Sönmez arbeitet mit Mehrsprachigkeit, lässt die Figuren zentrale Sätze auf Türkisch, Kurdisch, Tamil sprechen. Dadurch wird der klassenkämpferische Gegensatz zwischen "weichen Händen" und "rauen Händen" zur Selbstermächtigung. Es gibt auch stille, schöne Momente im Stück. Immer dann, wenn wiederkehrend in mehreren Sprachen gefragt wird: "Mutter, warum sind deine Hände so rau? Anne ellerin neden bu kadar pürüzlü?", wird der Ton fast märchenhaft. Dahinter steckt die Sehnsucht nach der Sichtbarkeit der eigenen Geschichte.
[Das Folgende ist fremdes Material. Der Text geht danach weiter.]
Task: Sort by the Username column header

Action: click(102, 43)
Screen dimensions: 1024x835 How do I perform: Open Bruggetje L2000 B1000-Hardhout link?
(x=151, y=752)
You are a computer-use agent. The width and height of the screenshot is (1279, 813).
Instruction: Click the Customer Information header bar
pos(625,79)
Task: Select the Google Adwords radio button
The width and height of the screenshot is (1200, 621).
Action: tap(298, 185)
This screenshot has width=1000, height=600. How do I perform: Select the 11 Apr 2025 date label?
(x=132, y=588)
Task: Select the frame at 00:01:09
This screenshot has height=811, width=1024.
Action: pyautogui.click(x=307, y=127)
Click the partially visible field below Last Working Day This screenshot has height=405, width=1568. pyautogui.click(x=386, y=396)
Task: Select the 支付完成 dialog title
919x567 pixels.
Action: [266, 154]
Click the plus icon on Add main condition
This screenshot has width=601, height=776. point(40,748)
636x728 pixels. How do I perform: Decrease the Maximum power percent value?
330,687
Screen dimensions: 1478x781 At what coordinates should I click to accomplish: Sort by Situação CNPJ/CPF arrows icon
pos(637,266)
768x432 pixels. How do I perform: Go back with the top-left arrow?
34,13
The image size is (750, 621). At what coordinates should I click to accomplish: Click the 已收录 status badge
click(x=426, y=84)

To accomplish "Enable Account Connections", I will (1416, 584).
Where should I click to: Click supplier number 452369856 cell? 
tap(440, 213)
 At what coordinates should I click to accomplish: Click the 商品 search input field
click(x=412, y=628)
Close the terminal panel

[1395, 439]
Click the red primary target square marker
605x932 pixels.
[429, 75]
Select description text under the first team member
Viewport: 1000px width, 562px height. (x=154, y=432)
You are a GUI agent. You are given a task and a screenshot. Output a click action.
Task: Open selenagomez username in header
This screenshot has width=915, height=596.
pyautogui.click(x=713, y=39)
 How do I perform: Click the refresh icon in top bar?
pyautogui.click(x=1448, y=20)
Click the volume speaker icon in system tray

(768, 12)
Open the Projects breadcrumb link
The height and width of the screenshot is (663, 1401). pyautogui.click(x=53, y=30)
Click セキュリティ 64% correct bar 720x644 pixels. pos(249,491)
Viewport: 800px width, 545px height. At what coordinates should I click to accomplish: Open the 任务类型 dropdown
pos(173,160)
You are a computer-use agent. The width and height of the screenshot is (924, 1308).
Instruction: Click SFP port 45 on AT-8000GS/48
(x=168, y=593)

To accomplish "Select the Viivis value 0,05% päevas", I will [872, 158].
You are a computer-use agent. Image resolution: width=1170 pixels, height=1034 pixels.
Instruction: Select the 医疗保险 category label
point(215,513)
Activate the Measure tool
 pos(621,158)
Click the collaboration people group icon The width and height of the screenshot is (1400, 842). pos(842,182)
Erinnerungspolitik als Aufgabe des Theaters
Das Stück mahnt Erinnerungspolitik an, als Aufgabe des Theaters: "Was zeigst du den Leuten, wenn du ihnen nur 16 GB zum Erinnern geben kannst?", fragt Andaç aka Zehra Sönmez. Ihre Generation hat die Erinnerungsarbeit neu definiert: Die Opfer rassistischer Gewalt von Rechts werden seit dem Terroranschlag von Hanau 2020 – den Sönmez im Gegensatz zu den Anschlägen der 1990er Jahre bewusst wahrgenommen hat – aktiv erinnert, etwa durch die Initiative #saytheirnames. Den Opfern von Hanau ist das Stück auch gewidmet, ihre Namen werden genannt. Und Sönmez macht eigene Kulturpolitik, indem sie eine diverse Besetzung und Regie ihres Stückes zur Auflage für eine Inszenierung macht. Tischtennisplattenpolitik eben. Sollte sie einen Preis bekommen, sagt Zehra Sönmez, dann werde sie ihn ihren beziehungsweise allen eingewanderten Vorfahren widmen: "Ihre rauen Hände haben den Bühnenboden geschaffen, auf dem ich stehe."